TO DO
Copy the rows from the line with "Open the Code Converter bookmark" up to and including the line with "Action: 605,924", reproducing each line verbatim.
[start DATA EXCERPTS]
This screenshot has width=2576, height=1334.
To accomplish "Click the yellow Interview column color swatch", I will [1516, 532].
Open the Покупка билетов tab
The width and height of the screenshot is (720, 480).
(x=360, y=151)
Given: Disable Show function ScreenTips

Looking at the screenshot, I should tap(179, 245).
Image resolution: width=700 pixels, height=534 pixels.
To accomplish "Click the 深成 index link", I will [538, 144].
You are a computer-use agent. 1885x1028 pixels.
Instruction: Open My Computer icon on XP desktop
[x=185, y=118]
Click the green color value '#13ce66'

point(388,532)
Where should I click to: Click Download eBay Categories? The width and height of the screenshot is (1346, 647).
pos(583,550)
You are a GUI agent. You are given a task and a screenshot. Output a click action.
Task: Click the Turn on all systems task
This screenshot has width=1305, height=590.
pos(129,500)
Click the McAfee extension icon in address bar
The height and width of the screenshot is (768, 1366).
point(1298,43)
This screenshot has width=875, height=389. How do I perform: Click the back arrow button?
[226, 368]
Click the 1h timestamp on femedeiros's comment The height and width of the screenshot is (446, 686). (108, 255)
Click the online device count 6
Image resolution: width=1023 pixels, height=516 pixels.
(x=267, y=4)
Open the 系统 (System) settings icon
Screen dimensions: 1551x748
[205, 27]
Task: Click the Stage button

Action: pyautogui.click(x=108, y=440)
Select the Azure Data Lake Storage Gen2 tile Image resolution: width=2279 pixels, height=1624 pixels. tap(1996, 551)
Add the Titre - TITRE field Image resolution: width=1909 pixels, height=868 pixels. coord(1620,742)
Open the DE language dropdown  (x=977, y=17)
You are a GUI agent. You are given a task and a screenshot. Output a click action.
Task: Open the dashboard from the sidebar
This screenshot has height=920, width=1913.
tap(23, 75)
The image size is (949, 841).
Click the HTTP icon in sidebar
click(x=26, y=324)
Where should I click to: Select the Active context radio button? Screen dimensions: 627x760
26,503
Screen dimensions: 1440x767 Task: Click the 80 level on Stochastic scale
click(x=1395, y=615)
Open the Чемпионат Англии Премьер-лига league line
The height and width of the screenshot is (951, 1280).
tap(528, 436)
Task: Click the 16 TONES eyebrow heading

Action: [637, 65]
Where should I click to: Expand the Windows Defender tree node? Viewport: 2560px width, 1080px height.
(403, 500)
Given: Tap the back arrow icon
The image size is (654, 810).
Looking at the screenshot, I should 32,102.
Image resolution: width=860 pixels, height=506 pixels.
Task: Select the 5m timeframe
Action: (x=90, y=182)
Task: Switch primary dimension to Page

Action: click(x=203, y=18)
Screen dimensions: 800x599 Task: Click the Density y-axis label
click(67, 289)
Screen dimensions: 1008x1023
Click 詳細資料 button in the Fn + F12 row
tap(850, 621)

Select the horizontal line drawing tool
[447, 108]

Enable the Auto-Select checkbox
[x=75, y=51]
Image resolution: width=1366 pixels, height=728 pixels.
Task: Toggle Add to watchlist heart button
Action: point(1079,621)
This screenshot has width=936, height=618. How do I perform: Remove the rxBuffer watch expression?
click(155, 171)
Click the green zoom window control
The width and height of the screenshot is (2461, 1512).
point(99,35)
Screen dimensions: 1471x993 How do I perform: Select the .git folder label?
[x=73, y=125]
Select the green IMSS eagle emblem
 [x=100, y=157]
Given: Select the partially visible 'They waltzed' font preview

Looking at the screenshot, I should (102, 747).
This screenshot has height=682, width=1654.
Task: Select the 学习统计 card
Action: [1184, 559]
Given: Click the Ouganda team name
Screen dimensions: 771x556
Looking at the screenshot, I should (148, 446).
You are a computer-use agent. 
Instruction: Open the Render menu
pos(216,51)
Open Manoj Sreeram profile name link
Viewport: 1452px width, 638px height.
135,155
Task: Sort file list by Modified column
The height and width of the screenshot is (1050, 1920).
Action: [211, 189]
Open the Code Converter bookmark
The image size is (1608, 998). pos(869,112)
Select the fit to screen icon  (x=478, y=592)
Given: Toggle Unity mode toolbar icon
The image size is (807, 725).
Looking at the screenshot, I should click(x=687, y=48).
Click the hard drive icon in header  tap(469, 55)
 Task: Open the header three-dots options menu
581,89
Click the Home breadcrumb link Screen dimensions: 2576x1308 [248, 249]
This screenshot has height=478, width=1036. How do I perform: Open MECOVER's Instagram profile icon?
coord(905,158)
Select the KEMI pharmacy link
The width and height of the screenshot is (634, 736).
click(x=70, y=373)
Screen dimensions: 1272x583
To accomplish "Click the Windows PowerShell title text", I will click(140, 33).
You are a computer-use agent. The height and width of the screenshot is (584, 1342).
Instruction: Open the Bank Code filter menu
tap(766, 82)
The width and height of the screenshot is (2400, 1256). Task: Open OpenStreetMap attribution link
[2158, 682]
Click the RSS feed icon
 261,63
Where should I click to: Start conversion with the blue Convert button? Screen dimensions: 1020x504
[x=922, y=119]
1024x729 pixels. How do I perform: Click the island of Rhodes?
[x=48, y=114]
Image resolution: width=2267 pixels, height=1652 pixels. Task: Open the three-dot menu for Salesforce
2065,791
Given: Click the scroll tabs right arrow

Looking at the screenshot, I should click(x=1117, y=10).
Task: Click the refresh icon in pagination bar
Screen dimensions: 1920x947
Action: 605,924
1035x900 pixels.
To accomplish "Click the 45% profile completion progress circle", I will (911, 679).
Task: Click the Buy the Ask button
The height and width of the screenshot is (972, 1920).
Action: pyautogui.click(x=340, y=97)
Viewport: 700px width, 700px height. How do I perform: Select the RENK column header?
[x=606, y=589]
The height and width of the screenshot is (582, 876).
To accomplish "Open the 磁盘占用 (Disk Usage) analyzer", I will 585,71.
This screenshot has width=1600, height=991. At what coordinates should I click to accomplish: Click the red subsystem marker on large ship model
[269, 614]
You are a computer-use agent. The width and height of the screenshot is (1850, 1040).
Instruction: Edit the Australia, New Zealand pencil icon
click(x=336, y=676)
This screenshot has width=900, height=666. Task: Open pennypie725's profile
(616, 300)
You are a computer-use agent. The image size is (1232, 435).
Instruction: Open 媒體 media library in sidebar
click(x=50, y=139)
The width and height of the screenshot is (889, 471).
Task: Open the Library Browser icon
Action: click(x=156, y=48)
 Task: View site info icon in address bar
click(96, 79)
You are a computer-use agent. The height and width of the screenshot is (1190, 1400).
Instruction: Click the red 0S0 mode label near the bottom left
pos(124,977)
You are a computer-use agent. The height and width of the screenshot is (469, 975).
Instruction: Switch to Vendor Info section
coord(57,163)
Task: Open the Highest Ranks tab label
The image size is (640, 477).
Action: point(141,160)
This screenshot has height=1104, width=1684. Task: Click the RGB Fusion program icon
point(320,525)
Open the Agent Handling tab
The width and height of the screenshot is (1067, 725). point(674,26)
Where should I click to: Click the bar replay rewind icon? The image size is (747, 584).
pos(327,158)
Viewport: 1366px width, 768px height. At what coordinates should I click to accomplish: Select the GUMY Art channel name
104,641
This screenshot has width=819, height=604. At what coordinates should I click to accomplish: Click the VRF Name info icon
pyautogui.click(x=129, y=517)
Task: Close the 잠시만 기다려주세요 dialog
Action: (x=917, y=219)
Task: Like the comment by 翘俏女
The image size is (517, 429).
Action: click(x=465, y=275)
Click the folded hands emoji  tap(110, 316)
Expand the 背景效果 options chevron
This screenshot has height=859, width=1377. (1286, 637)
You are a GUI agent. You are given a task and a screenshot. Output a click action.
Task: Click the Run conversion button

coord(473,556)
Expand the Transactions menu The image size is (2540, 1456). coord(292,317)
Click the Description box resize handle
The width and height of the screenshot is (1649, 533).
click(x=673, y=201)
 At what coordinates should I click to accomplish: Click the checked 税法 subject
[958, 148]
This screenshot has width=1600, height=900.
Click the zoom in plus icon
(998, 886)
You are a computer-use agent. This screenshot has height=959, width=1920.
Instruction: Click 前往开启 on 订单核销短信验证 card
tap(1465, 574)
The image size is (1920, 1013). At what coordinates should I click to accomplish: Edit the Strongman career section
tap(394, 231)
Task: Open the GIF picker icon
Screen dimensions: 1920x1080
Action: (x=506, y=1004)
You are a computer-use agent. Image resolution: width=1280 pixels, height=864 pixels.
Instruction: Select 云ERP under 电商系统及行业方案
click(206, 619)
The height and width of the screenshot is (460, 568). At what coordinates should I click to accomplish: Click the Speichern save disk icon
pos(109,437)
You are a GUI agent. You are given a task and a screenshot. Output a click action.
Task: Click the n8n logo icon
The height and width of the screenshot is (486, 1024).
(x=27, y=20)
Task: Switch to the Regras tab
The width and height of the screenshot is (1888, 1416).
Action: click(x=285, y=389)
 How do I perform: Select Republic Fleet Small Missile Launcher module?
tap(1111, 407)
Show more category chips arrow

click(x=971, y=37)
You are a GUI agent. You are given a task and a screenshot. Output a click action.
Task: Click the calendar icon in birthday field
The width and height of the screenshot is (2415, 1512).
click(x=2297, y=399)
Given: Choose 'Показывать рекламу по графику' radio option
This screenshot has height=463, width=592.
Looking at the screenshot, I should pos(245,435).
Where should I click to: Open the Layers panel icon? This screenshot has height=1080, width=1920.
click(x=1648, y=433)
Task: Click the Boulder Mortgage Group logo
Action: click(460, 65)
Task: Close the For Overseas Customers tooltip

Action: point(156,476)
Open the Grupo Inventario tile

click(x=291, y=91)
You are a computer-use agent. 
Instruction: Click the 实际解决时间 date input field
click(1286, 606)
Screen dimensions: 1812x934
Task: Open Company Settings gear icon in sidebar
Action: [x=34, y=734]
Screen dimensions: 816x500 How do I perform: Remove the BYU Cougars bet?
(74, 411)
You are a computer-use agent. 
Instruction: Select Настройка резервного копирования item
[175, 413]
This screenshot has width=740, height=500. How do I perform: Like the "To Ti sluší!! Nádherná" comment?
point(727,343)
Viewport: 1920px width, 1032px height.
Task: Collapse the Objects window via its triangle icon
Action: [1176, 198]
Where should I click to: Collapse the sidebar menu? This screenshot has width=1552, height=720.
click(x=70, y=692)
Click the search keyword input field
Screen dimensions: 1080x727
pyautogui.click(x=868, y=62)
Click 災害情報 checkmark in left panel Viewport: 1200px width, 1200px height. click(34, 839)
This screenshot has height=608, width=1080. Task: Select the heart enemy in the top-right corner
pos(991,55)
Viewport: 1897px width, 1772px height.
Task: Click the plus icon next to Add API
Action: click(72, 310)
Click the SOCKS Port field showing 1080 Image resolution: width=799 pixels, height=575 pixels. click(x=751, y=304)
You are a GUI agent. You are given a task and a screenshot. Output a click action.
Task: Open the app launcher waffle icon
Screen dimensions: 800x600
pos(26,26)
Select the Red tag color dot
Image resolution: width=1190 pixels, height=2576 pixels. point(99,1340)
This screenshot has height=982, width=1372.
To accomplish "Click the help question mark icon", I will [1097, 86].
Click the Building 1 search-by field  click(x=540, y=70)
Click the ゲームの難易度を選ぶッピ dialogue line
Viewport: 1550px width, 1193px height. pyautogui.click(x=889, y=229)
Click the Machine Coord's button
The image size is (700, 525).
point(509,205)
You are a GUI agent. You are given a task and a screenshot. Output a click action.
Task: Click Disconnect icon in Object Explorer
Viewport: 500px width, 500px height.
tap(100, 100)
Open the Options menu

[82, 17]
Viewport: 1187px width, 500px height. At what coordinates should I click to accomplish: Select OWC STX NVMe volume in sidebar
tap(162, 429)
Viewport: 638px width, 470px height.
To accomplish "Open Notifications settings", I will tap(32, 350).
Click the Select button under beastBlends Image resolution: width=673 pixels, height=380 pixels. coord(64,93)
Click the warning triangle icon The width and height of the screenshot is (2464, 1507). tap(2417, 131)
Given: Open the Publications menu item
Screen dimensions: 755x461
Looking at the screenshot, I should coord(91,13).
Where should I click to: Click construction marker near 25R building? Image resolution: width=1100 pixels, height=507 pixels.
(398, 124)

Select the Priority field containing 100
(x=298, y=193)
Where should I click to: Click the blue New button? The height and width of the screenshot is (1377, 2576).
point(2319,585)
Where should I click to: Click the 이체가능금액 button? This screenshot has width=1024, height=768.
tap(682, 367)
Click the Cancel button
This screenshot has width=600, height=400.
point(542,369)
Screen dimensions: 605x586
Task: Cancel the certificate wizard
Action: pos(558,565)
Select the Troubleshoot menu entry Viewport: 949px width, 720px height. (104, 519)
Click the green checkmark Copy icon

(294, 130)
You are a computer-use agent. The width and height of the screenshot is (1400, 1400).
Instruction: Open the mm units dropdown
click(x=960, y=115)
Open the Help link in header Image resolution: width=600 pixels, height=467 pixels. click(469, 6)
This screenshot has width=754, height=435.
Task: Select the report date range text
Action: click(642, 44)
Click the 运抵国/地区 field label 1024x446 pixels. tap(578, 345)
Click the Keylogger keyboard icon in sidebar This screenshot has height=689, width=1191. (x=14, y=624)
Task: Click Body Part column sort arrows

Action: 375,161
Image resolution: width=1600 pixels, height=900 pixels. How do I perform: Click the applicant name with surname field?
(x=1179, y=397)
[end DATA EXCERPTS]
TASK SOLUTION
Open the Code Converter bookmark
The image size is (1608, 998). pos(869,112)
Select the fit to screen icon  (x=478, y=592)
Given: Toggle Unity mode toolbar icon
The image size is (807, 725).
Looking at the screenshot, I should click(x=687, y=48).
Click the hard drive icon in header  tap(469, 55)
 Task: Open the header three-dots options menu
581,89
Click the Home breadcrumb link Screen dimensions: 2576x1308 [248, 249]
This screenshot has height=478, width=1036. How do I perform: Open MECOVER's Instagram profile icon?
coord(905,158)
Select the KEMI pharmacy link
The width and height of the screenshot is (634, 736).
click(x=70, y=373)
Screen dimensions: 1272x583
To accomplish "Click the Windows PowerShell title text", I will click(140, 33).
You are a computer-use agent. The height and width of the screenshot is (584, 1342).
Instruction: Open the Bank Code filter menu
tap(766, 82)
The width and height of the screenshot is (2400, 1256). Task: Open OpenStreetMap attribution link
[2158, 682]
Click the RSS feed icon
 261,63
Where should I click to: Start conversion with the blue Convert button? Screen dimensions: 1020x504
[x=922, y=119]
1024x729 pixels. How do I perform: Click the island of Rhodes?
[x=48, y=114]
Image resolution: width=2267 pixels, height=1652 pixels. Task: Open the three-dot menu for Salesforce
2065,791
Given: Click the scroll tabs right arrow

Looking at the screenshot, I should click(x=1117, y=10).
Task: Click the refresh icon in pagination bar
Screen dimensions: 1920x947
Action: 605,924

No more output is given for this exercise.